▶ DATA TO EXAMINE:

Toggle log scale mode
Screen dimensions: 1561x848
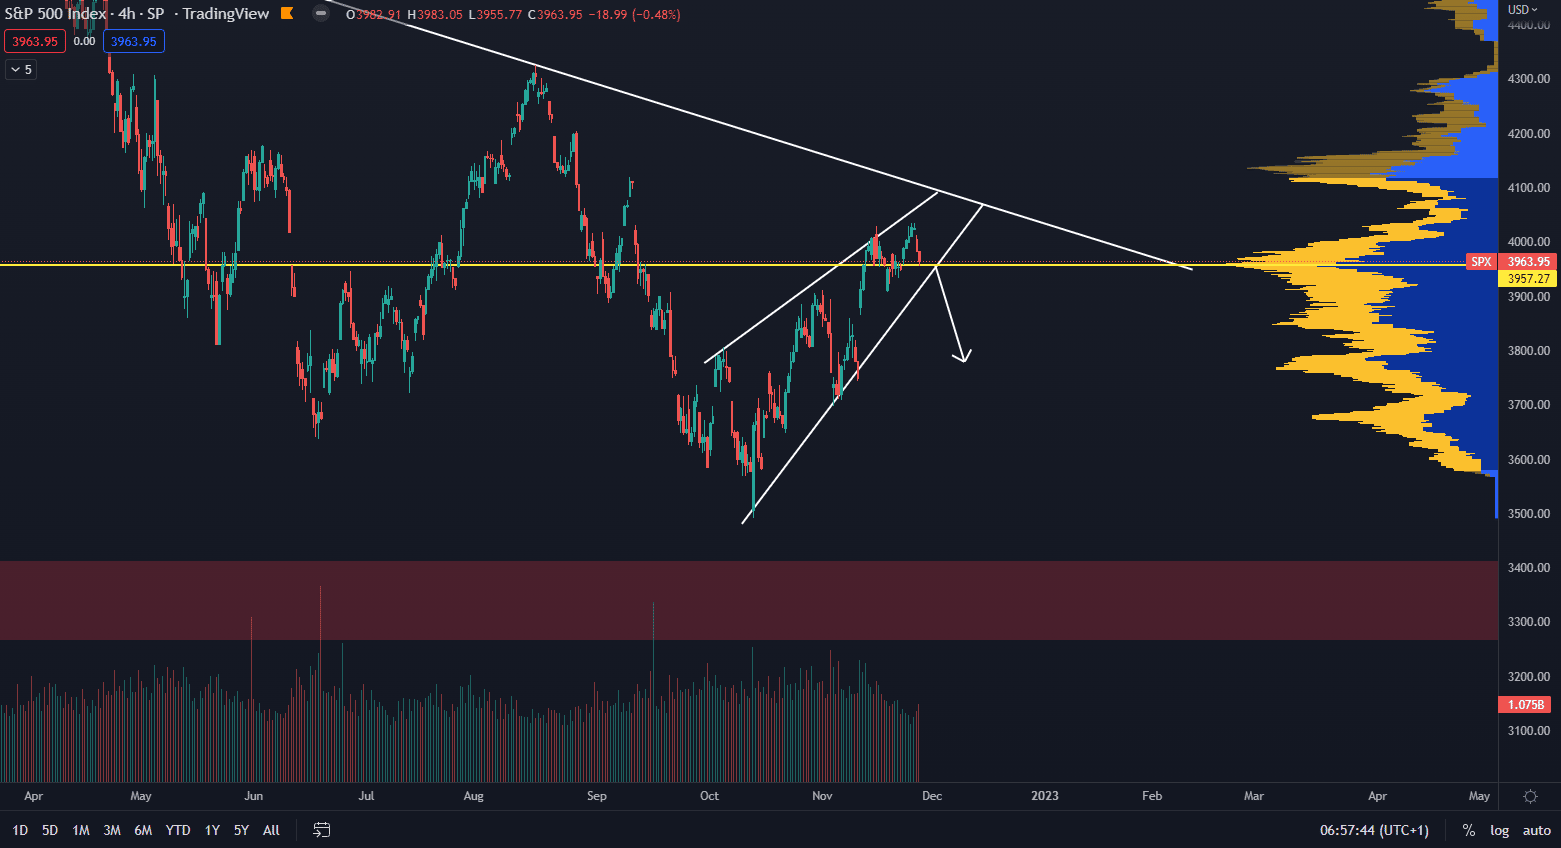click(1499, 830)
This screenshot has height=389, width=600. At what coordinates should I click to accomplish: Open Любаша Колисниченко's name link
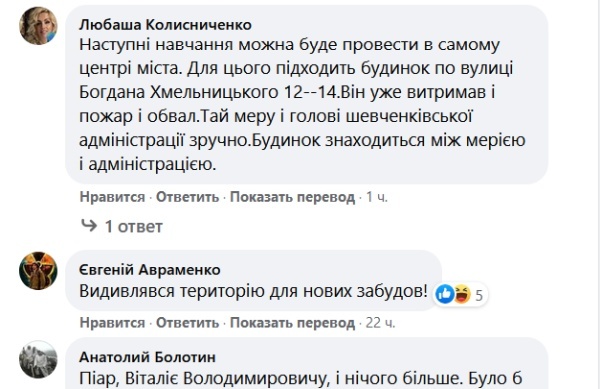point(165,25)
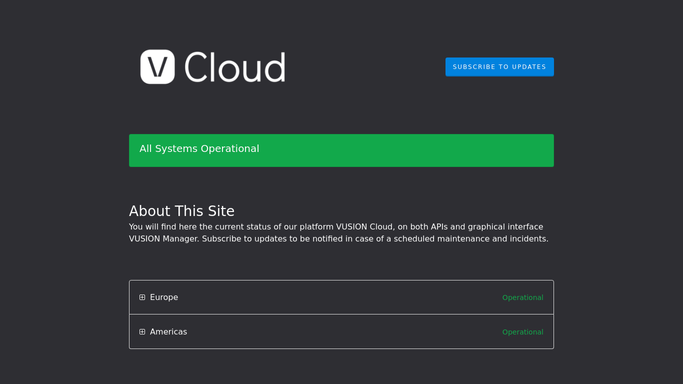The width and height of the screenshot is (683, 384).
Task: Click 'VUSION Cloud' in the description
Action: 364,227
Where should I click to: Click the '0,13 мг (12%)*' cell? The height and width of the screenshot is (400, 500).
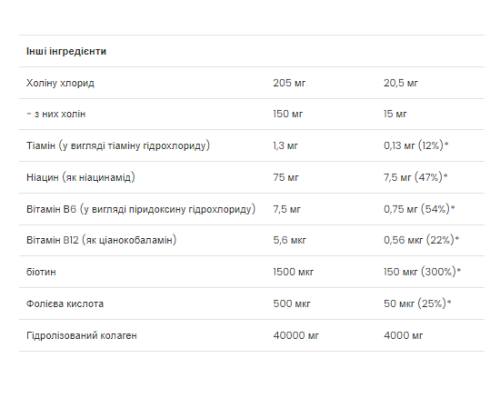(x=416, y=145)
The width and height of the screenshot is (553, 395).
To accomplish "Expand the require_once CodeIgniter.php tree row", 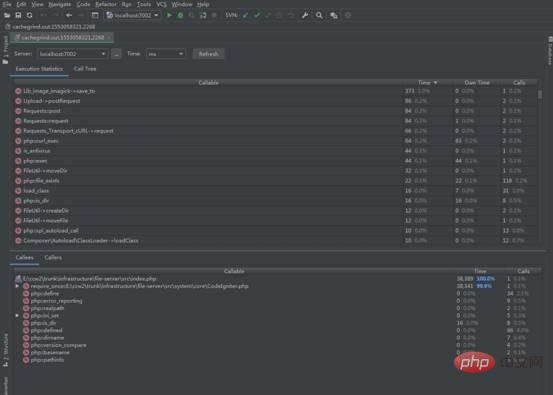I will 17,286.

▶ GOAL OF THE EXERCISE:
Print only the lines from the first line of the data above through the one containing "The width and height of the screenshot is (553, 395).", exactly as they are, with pictures omitted.

▶ ANSWER TO THIS TASK:
Toggle log scale mode
Screen dimensions: 1561x848
click(1499, 830)
This screenshot has height=389, width=600. At what coordinates should I click to accomplish: Open Любаша Колисниченко's name link
point(165,25)
The width and height of the screenshot is (683, 384).
Task: Click 'VUSION Cloud' in the description
Action: 364,227
Where should I click to: Click the '0,13 мг (12%)*' cell? The height and width of the screenshot is (400, 500).
(x=416, y=145)
The width and height of the screenshot is (553, 395).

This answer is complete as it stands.